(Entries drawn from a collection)
[start]
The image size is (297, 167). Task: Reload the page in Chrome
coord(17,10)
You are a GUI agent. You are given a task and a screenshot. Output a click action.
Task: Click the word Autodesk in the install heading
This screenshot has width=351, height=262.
[end]
Put every line of the data above into a numbered list, leaving out any blank lines.

1. The image size is (297, 167). Task: Reload the page in Chrome
2. coord(17,10)
3. You are a GUI agent. You are given a task and a screenshot. Output a click action.
4. Task: Click the word Autodesk in the install heading
5. This screenshot has width=351, height=262.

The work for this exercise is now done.